Part IV, “Media Audiences, Users, and Prosumers,” includes “Subjects of Capacity? Reality TV and Young Women” (Laurie Ouellette), “Telenovelas, Gender, and Genre” (Esther Hamburger), “Gendering and Selling the Female News Audience in a Digital Age” (Dustin Harp), “Looking beyond Representation: Situating the Significance of Gender Portrayal within Game Play” (Christine Daviault and Gareth Schott), “Textual Orientation: Queer Female Fandom Online” (Julie Levin Russo), “Delivering the Male—and More: Fandom and Media Sport” (Toby Miller), “Men’s Use of Pornography” (Matthew B. Ezzell), “Gender and Social Media: Sexism, Empowerment, or the Irrelevance of Gender?” (Tanja Carstensen), and “Slippery Subjects: Gender, Meaning, and the Bollywood Audience” (Shakuntala Banaji). Others are “Asian Women Audiences, Asian Popular Culture, and Media Globalization” (Youna Kim), “Women as Radio Audiences in Africa” (Tanja Bosch), “Reading Girlhood: Opportunities for Social Literacy” (Dawn H. Currie), “Investigating Users’ Responses to Dove’s ‘Real Beauty’ Strategy: Feminism, Freedom, and Facebook” (Dara Persis Murray), “Feminism in a Postfeminist World: Women Discuss Who’s ‘Hot’—and Why We Care—on the Collegiate ‘Anonymous Confession Board’” (Andrea L. Press and Francesca Tripodi), “Gendered Networked Visualities: Locative Camera Phone Cultures in Seoul, Korea” (Larissa Hjorth), and “Gendering the Arab Spring: Arab Women Journalists/Activists, ‘Cyberfeminism,’ and the Sociopolitical Revolution” (Sahar Khamis).

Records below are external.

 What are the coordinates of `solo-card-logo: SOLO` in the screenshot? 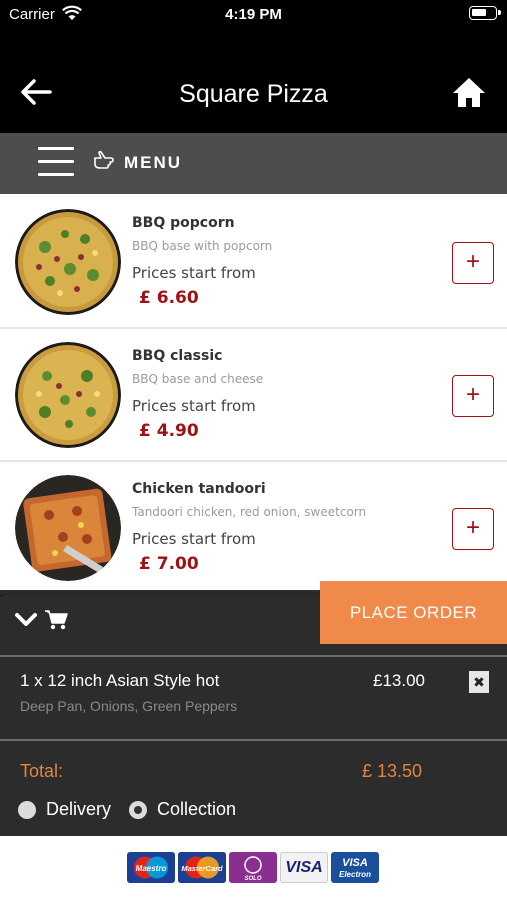 It's located at (253, 868).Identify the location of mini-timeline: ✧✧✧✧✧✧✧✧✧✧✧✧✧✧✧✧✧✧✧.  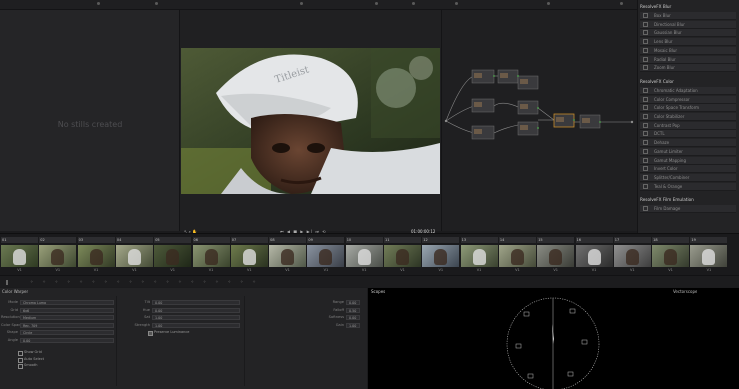
(370, 281).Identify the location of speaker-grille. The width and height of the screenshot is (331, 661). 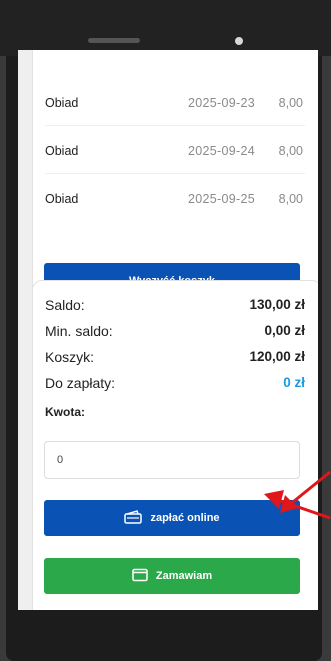
(114, 40).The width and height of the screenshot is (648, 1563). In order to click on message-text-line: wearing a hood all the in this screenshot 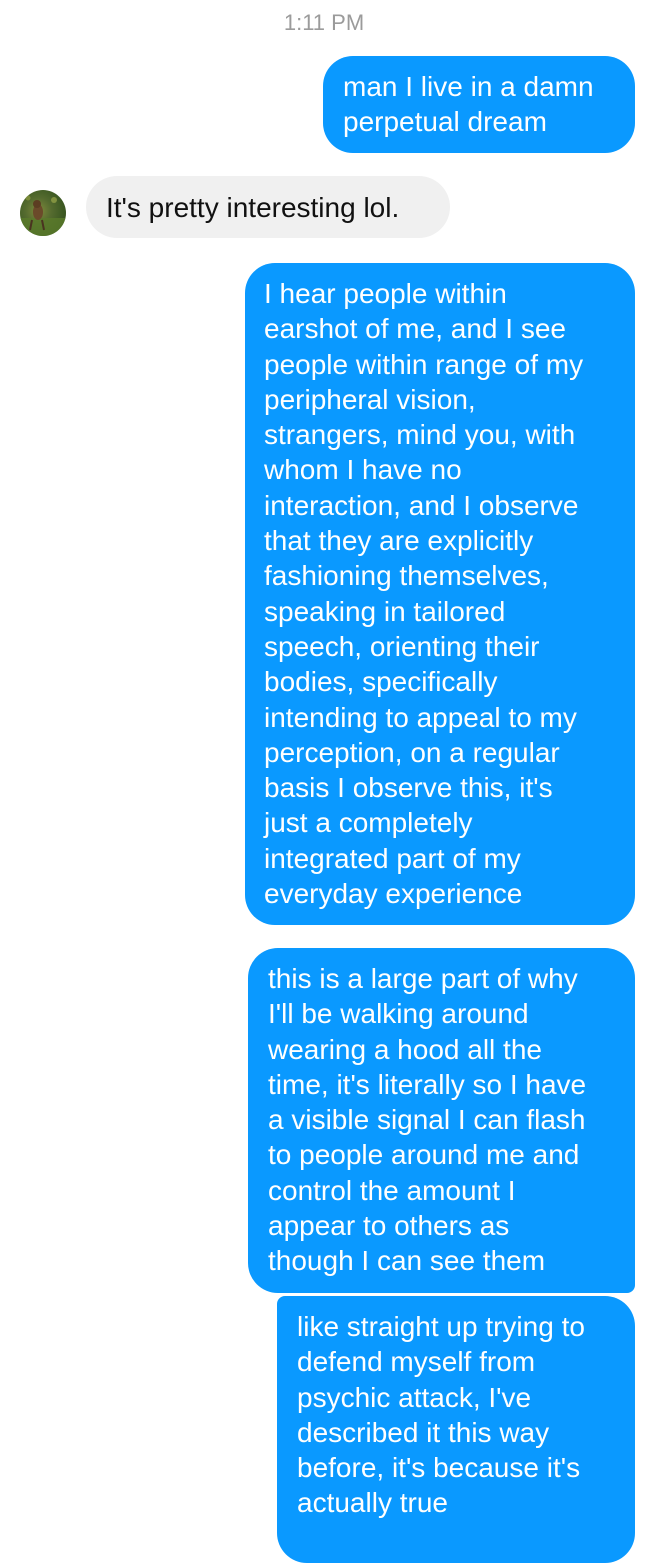, I will do `click(405, 1049)`.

Part V, titled “Gendered Media Futures and the Future of Gender,” features “Latinas on Television and Film: Exploring the Limits and Possibilities of Inclusion” (Angharad N. Valdivia), “Postfeminist Sexual Culture” (Rosalind Gill), “Post-Postfeminism” (Catharine Lumby), “Policing the Crisis of Masculinity: Media and Masculinity at the Dawn of the New Century” (Brenton J. Malin), “Glassy Architectures in Journalism” (Linda Steiner), “Intersectionality, Digital Identities, and Migrant Youths: Moroccan Dutch Youths as Digital Space Invaders” (Koen Leurs and Sandra Ponzanesi), and “Online Popular Anti-sexism Political Action in the UK and USA: The Importance of Collaborative Anger for Social Change” (Cynthia Carter).

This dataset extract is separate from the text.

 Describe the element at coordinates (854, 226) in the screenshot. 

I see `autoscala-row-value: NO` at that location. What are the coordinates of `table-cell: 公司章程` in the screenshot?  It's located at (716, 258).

Of special note is that The Routledge Companion to Media and Gender publishes the work of both new and established scholars, makes possible the inclusion of women of color and international perspectives, and promotes the careers of graduate students, independent scholars, research fellows, assistant professors, associate professors, and full professors who deserve a voice and whose publications enhance their opportunities.

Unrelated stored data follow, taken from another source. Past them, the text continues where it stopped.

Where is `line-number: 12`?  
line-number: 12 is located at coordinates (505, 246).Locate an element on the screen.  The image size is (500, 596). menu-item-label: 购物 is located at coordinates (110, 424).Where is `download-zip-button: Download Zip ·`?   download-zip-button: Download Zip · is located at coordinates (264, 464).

In their introduction, the editors argue that “gender continues to matter and that issues related to the gender–media nexus are more complicated than ever, necessitating more nuanced and multifaceted understandings.” From “narrow ideas of beauty” to stereotypes of athletes and women running for political office to “violent video games for boys and relationship-oriented games for girls” to explorations of popular programming, this comprehensive volume points to new directions for research and celebrates the scholars whose time has come.